Originally from Queens, I am a cultural anthropologist specializing in the anthropology of education, workplace and labor migration studies, sociolinguistics, and immigrant populations in the U.S. My current work revolves around understanding discourses of cultural and linguistic diversity, and how minority populations are represented in these discourses. One interesting aspect of my work as an Assistant Professor of Co-operative Education at Antioch is that I often apply my anthropological perspectives to my co-op practices. I think it is important to support students as they engage with significant social issues in new and foreign social contexts, and navigate the demands of their co-ops. A co-op experience, much like anthropological fieldwork, can be a profoundly personal and transformative experience. Thus, I see my co-op role as closely tied to my anthropological perspectives on work, education, language, and cultural diversity.
For example, as part of my efforts to develop meaningful international co-op opportunities for students, I traveled to Chiapas, Mexico earlier this year to establish new partnerships with six community organizations in San Cristobal. These organizations, developed and operated by residents of San Cristobal, offer a variety of health, social, and education resources to low-income and indigenous populations in Chiapas. Currently, five Antioch students are undertaking their summer co-ops in these organizations, working closely with locals to address some of this Mexican state’s most pressing and critical social issues.

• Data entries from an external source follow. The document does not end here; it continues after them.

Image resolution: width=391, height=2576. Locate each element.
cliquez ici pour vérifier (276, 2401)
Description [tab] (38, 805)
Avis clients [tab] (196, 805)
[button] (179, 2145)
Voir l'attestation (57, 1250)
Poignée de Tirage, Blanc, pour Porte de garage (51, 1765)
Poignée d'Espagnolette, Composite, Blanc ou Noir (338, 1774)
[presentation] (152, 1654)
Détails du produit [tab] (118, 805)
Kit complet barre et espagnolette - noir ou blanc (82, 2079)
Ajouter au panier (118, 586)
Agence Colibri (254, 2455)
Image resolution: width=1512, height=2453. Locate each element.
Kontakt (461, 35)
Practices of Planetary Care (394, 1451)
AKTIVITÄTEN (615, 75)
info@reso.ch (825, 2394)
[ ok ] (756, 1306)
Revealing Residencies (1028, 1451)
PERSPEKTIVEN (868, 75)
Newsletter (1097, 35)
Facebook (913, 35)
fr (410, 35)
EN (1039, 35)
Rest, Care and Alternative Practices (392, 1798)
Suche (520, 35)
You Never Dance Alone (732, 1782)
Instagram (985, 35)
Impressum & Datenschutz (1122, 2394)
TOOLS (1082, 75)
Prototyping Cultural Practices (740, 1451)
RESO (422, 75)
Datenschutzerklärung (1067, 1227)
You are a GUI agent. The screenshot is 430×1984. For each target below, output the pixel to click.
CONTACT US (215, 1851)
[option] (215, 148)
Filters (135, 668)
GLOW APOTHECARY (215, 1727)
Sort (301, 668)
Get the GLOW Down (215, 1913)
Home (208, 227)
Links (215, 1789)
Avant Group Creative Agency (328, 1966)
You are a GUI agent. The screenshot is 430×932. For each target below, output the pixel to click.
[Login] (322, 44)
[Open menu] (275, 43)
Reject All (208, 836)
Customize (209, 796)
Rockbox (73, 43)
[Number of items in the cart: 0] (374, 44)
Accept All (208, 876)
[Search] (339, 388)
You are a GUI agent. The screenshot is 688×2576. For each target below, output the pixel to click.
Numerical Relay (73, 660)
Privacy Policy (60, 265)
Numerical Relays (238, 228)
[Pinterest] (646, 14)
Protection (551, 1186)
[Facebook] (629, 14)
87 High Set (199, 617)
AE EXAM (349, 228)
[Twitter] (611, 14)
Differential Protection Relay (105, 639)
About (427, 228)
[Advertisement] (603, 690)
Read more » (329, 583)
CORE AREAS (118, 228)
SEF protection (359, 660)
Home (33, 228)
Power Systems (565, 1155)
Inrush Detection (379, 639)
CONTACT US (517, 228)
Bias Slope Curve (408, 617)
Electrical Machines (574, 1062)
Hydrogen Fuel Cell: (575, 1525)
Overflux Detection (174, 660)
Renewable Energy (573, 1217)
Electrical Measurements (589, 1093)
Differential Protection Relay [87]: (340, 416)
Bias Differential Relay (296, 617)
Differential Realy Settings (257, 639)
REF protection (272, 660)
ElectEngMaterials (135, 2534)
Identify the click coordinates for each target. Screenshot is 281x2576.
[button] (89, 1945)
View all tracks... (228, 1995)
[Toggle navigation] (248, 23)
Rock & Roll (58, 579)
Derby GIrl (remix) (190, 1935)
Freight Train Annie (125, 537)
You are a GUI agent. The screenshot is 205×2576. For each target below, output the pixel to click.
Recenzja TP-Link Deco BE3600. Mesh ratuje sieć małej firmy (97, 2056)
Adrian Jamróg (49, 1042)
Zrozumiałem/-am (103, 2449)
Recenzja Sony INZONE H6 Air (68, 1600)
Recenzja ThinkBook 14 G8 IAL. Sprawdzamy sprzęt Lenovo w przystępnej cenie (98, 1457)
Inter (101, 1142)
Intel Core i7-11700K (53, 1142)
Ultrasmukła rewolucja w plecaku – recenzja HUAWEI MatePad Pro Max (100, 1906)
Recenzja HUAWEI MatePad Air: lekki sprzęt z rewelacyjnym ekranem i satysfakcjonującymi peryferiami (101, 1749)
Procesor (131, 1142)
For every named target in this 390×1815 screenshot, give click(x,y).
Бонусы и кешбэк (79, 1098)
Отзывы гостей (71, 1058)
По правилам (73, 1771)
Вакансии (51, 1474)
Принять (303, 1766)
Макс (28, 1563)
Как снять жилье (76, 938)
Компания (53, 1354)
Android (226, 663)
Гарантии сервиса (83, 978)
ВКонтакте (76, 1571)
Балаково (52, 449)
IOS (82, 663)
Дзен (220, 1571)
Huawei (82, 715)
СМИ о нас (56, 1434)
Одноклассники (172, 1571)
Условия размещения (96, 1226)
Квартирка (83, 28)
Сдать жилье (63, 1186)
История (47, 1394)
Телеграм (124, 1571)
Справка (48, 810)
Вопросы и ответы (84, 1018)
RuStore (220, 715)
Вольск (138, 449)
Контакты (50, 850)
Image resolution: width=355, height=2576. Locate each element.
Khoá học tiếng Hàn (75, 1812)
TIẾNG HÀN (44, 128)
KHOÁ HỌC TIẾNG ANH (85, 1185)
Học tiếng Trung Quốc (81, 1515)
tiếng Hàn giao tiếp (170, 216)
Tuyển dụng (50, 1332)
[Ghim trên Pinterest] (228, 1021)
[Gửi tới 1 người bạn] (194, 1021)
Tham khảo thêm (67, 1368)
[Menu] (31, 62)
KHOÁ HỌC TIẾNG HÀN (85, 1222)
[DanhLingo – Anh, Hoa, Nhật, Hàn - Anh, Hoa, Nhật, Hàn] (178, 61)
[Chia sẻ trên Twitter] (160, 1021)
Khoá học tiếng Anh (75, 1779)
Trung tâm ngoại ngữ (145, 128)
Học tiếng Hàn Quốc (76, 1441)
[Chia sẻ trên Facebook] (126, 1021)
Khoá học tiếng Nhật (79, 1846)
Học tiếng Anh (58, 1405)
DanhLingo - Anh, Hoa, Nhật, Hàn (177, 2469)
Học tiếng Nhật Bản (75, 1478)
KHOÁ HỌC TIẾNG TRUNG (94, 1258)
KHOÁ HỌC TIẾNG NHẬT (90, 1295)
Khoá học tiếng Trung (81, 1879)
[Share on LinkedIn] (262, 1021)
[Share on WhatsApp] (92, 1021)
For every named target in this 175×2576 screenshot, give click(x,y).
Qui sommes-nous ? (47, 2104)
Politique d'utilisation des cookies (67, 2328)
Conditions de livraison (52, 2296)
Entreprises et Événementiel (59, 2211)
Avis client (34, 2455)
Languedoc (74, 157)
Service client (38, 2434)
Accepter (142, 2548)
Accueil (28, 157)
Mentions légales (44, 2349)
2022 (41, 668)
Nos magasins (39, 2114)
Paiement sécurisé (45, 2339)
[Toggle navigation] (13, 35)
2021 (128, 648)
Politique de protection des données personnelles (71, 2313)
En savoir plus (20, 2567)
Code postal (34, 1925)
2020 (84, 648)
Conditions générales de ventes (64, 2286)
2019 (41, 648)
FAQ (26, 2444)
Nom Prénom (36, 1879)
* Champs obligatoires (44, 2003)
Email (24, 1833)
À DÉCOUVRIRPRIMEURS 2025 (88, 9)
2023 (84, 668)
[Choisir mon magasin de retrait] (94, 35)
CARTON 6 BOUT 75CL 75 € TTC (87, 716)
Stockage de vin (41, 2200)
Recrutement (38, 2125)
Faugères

In my co-op course, I have asked students to discuss their processes of becoming part of these new cultural and workplace contexts; the challenges and opportunities presented by the necessity to adapt to different world-views and practices. Several students in this group have taken anthropology courses and are applying concepts from the classroom to better understand their work in Chiapas. As their co-op advisor, I am excited to see how students’ projects and work experiences unfold.
This fall, I will continue my sociolinguistic research in Mexico. I have received a multi-year Great Lakes Colleges Association (GLCA) Expanding Collaborations grant to do linguistic landscaping fieldwork in Mexico City. I seek to illuminate how diverse languages and cultures in Mexico City play a role in the construction and transformation of Mexico City’s urban form. I am particularly interested in how discourses of diversity are constructed in the city, and the extent to which dominant narratives on the city acknowledge and incorporate the voice of linguistically and culturally diverse inhabitants. I am very excited to have an Antioch anthropology student research collaborator join me in the fall to assist with data collection and analysis.
I am also currently doing research on the Welcome Dayton plan and immigrant-friendly initiatives in Dayton, Ohio. Through discourse analysis, I am analyzing the ways in which diversity and inclusion efforts are defined, framed, and carried out by policymakers and community organizations seeking to attract new immigrants to the city. My research will be presented in November at the 2015 American Anthropological Association meeting in Denver, Colorado. I hope that I can bring these findings to Antioch and create conversations about the changing demographic landscapes of Ohio and the U.S. I also believe this research can potentially inform my work on the College’s Diversity Task Force, which is building its own language, discourse, and vision on diversity and inclusivity.
Additionally, I have recently signed a book contract with the University of Nebraska Press to publish my work, Latino Immigrants in Koreatown, New York City: Transcending Cultural and Linguistic Boundaries (forthcoming, 2017). This book is based on the fieldwork research I conducted for my Ph.D. dissertation at Columbia University, and will be a part of a University of Nebraska Press series on Contemporary Anthropology of North America. In the book, I explore the interactions between Korean and Latino immigrants in Korean food businesses around Queens and Manhattan, to gain a better understanding of the interesting ways in which Koreatown workers use language to communicate, accomplish work together, and negotiate their positions in the workplace.